Extracted data >>
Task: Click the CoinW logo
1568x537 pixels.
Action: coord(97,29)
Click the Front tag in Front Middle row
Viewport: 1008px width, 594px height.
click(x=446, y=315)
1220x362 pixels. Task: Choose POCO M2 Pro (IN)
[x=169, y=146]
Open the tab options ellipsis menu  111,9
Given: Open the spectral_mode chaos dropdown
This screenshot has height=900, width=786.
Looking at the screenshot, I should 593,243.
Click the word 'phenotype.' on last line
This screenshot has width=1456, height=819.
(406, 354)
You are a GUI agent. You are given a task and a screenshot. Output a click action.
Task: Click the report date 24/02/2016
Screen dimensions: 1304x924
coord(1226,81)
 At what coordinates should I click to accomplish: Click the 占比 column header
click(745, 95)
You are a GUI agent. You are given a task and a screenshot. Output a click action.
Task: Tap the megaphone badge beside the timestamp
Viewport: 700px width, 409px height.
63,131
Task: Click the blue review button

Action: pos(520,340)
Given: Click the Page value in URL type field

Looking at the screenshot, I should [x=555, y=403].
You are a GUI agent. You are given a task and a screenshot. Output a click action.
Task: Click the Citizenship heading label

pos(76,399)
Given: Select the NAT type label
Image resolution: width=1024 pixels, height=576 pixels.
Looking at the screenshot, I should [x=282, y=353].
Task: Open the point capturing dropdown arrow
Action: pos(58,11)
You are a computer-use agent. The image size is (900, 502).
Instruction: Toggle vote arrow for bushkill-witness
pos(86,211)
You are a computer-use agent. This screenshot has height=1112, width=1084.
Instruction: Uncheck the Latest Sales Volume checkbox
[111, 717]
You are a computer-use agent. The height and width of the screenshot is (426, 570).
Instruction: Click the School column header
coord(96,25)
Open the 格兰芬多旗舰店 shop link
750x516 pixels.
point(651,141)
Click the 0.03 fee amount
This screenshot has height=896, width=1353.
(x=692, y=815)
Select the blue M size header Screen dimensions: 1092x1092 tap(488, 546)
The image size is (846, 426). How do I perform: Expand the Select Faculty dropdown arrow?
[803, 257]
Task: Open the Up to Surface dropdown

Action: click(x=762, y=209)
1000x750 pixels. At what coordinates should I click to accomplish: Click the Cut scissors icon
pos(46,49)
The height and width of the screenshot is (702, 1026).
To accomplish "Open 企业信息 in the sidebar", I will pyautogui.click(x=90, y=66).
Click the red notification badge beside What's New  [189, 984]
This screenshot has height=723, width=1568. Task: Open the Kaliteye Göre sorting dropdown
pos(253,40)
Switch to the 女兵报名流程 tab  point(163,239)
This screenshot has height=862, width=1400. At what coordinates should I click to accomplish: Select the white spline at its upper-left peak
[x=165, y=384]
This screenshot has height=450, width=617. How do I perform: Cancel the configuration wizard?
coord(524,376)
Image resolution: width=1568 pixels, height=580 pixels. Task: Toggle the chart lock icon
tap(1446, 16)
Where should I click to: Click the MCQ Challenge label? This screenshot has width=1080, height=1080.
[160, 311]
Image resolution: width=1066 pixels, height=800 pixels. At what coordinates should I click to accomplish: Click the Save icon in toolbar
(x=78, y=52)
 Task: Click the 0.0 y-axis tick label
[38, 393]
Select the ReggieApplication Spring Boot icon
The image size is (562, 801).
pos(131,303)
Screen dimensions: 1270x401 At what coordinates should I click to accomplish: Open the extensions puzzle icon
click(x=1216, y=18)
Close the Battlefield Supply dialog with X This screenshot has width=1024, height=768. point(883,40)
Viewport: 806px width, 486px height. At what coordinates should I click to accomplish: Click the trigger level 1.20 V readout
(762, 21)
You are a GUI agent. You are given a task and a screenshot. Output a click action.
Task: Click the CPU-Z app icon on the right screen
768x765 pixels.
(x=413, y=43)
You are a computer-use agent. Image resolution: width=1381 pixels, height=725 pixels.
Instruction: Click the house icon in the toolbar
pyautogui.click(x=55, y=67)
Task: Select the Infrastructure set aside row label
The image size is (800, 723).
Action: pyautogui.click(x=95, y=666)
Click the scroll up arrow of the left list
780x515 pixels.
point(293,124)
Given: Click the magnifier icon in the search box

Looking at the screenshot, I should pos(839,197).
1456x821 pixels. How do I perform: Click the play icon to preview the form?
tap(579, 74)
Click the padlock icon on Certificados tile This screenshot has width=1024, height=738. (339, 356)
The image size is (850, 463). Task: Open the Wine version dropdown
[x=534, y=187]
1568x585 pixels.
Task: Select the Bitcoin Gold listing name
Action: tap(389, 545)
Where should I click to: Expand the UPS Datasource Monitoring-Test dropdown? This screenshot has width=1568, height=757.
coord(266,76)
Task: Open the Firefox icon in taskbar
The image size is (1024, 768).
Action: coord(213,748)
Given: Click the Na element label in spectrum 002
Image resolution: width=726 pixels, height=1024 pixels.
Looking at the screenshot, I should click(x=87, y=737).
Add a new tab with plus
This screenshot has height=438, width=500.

Task to complete >>
State how many lines in the listing above contain the word "with", giving only the number.

Completed task >>
2